The country is part of the Schengen Area, having abolished border controls, completely opening its borders with all of its neighbours, Germany, Austria, Poland and Slovakia, on 21 December 2007.                                                                          

Czechoslovakia's membership in the United Nations ceased upon dissolution of the country, but on 19 January 1993 the Czech and Slovak Republics were admitted to the UN as new and separate states.


Initially the old Czechoslovak currency, the Czechoslovak koruna, was  used in both countries.
Fears of economic loss on the Czech side caused the two states to adopt two national currencies as early as 8 February 1993.
 At the beginning, the currencies had an equal exchange rate, but later on, for most of the time, the value of the Slovak koruna was lower than that of the Czech koruna (up to ca. 30%, in 2004 around 25–27%). 
On 1 January 2009 Slovakia adopted the euro as its currency.


People of both countries were allowed to cross the border without a passport and were allowed to work anywhere without the need to obtain an official permit. Border checks were completely removed on 21 December 2007 when both countries joined the Schengen Agreement.
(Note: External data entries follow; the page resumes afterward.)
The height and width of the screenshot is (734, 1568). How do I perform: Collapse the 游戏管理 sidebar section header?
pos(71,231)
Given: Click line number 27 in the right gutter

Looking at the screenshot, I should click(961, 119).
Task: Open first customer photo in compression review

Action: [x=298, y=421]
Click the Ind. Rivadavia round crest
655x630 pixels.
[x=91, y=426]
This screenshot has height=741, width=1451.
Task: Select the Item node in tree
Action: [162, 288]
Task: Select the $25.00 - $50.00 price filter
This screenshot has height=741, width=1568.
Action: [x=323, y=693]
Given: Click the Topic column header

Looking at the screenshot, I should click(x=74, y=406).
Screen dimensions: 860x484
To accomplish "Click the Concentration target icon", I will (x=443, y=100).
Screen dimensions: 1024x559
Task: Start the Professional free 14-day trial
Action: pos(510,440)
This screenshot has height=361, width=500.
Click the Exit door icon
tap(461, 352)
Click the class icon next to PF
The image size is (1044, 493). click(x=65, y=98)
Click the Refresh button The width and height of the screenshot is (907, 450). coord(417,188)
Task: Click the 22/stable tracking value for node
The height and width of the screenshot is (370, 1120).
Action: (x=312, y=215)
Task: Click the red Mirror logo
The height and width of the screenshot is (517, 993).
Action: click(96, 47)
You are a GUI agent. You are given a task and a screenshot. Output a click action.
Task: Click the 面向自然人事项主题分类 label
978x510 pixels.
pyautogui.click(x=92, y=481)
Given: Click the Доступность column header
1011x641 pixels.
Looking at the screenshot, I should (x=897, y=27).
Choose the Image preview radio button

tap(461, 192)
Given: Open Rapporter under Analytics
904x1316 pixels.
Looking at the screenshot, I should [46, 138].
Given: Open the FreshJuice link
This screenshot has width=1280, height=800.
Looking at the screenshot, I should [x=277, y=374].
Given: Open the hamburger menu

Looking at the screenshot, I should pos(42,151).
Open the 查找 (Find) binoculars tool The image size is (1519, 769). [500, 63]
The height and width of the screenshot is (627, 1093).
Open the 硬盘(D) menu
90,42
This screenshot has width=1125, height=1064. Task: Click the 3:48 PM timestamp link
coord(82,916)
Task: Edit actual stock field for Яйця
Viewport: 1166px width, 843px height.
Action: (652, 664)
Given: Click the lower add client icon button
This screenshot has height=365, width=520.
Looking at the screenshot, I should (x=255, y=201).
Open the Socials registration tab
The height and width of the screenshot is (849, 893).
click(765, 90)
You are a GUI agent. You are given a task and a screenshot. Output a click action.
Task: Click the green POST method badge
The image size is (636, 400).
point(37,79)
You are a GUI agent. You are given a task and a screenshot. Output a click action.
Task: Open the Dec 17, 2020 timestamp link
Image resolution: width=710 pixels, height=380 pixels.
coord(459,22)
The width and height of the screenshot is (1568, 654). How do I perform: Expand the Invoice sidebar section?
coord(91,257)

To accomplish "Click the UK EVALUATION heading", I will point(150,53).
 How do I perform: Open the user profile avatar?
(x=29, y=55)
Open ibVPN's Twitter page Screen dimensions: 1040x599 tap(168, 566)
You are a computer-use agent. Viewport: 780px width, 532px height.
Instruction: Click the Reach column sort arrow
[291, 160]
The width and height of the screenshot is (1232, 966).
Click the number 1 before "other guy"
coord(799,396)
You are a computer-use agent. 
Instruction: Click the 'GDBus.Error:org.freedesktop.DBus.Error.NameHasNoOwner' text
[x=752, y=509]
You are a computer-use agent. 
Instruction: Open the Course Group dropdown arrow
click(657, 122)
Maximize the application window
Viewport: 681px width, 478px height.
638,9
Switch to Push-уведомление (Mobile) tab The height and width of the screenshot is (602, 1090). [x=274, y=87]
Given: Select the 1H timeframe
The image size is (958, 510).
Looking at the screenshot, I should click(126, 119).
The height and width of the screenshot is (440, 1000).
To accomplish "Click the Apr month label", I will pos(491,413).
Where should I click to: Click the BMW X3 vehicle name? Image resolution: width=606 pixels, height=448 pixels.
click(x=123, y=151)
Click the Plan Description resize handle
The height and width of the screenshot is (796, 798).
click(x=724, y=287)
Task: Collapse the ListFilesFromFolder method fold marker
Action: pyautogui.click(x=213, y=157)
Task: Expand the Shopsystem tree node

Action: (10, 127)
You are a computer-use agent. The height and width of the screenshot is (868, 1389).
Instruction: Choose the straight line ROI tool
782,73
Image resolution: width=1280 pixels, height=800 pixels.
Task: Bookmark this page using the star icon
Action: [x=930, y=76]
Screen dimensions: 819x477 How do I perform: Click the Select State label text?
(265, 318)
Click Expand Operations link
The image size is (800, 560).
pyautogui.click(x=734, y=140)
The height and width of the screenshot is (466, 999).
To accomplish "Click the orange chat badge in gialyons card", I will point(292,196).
The Slovak Republic is a landlocked state in Central Europe,bordered by the Czech Republic and Austria to the west, Poland to the north, Ukraine to the east and Hungary to the south.


          Flag Of Slovakia                                                                                                   


Capital :Bratislava
Population :5429763( 2010 Estimate )
Ethnic Groups:  Slovak         86% ;
                        Hungarian   10%  
                        Others         4%
Official Language : Slovak
Currency             : Euro

Slovakia is a parliamentary democratic republic with a multi-party system.The Slovak head of state is the president elected by direct popular vote for a  5 year term.

Slovakia's Presidential Palace in Bratislava

Slovakia's highest legislative body is the 150-seat unicameral National Council of the Slovak Republic Delegates are elected for a 4 year term on the basis of proportional representation.

The Slovak constitution guarantees freedom of religion.Roman Catholics-60.4% ;nonreligious or atheist - 9.6% ;Protestant-6% ; Greek Catholic - 4.1% ; Eastern Orthodox -0.9% and 19% chose "other" to identify themselves.

The Slovak economy is considered an advanced economy, with the country dubbed the "Tatra Tiger". Slovakia transformed from a centrally planned economy to a market-driven economy.
Major privatizations are nearly complete, the banking sector is almost completely in private hands, and foreign investment has risen.Slovakia has recently been characterized by sustained high economic growth.
In 2006, Slovakia achieved the highest growth of GDP (8.9%) among the members of the OECD.
Slovakia's GDP comes mainly from the tertiary (services) sector, the industrial sector also plays an important role within its economy.
The main industry sectors are car manufacturing and electrical engineering.
Since 2007, Slovakia has been the world's largest producer of cars per capita, with a total of 571,071 cars manufactured in the country in 2007 alone.There are currently three automobile assembly plants: Volkswagen's in Bratislava, PSA Peugeot Citroen's in Trnava and Kia Motors' Žilina Plant.